----- Information provided
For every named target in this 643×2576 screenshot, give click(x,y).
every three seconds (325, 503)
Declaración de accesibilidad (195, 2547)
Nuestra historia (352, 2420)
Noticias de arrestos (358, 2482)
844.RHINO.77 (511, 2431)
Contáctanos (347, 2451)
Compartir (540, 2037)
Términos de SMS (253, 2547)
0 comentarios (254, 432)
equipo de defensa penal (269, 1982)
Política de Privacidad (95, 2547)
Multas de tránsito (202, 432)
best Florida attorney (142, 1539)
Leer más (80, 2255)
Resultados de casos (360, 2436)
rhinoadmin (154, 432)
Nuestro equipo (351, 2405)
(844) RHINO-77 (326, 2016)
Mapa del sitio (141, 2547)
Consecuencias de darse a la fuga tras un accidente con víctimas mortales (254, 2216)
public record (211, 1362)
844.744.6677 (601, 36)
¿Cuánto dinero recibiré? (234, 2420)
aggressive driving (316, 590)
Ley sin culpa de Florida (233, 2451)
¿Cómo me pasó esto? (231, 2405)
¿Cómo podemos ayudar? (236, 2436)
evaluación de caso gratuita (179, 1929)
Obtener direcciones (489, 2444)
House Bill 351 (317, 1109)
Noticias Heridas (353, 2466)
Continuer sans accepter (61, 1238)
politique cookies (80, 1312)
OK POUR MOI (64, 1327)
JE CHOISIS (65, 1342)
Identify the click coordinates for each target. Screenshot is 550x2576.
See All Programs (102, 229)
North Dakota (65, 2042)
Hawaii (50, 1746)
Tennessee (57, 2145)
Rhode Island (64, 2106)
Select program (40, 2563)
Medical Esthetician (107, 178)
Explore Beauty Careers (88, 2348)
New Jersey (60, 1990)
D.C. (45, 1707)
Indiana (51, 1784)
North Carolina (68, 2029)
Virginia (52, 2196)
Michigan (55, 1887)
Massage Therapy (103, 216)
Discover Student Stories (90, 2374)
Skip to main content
----------
*Required action*. Output all the lines above, matching them word for word.

*Written response*.
For every named target in this 643×2576 screenshot, give click(x,y).
every three seconds (325, 503)
Declaración de accesibilidad (195, 2547)
Nuestra historia (352, 2420)
Noticias de arrestos (358, 2482)
844.RHINO.77 (511, 2431)
Contáctanos (347, 2451)
Compartir (540, 2037)
Términos de SMS (253, 2547)
0 comentarios (254, 432)
equipo de defensa penal (269, 1982)
Política de Privacidad (95, 2547)
Multas de tránsito (202, 432)
best Florida attorney (142, 1539)
Leer más (80, 2255)
Resultados de casos (360, 2436)
rhinoadmin (154, 432)
Nuestro equipo (351, 2405)
(844) RHINO-77 (326, 2016)
Mapa del sitio (141, 2547)
Consecuencias de darse a la fuga tras un accidente con víctimas mortales (254, 2216)
public record (211, 1362)
844.744.6677 (601, 36)
¿Cuánto dinero recibiré? (234, 2420)
aggressive driving (316, 590)
Ley sin culpa de Florida (233, 2451)
¿Cómo me pasó esto? (231, 2405)
¿Cómo podemos ayudar? (236, 2436)
evaluación de caso gratuita (179, 1929)
Obtener direcciones (489, 2444)
House Bill 351 (317, 1109)
Noticias Heridas (353, 2466)
Continuer sans accepter (61, 1238)
politique cookies (80, 1312)
OK POUR MOI (64, 1327)
JE CHOISIS (65, 1342)
Identify the click coordinates for each target. Screenshot is 550x2576.
See All Programs (102, 229)
North Dakota (65, 2042)
Hawaii (50, 1746)
Tennessee (57, 2145)
Rhode Island (64, 2106)
Select program (40, 2563)
Medical Esthetician (107, 178)
Explore Beauty Careers (88, 2348)
New Jersey (60, 1990)
D.C. (45, 1707)
Indiana (51, 1784)
North Carolina (68, 2029)
Virginia (52, 2196)
Michigan (55, 1887)
Massage Therapy (103, 216)
Discover Student Stories (90, 2374)
Skip to main content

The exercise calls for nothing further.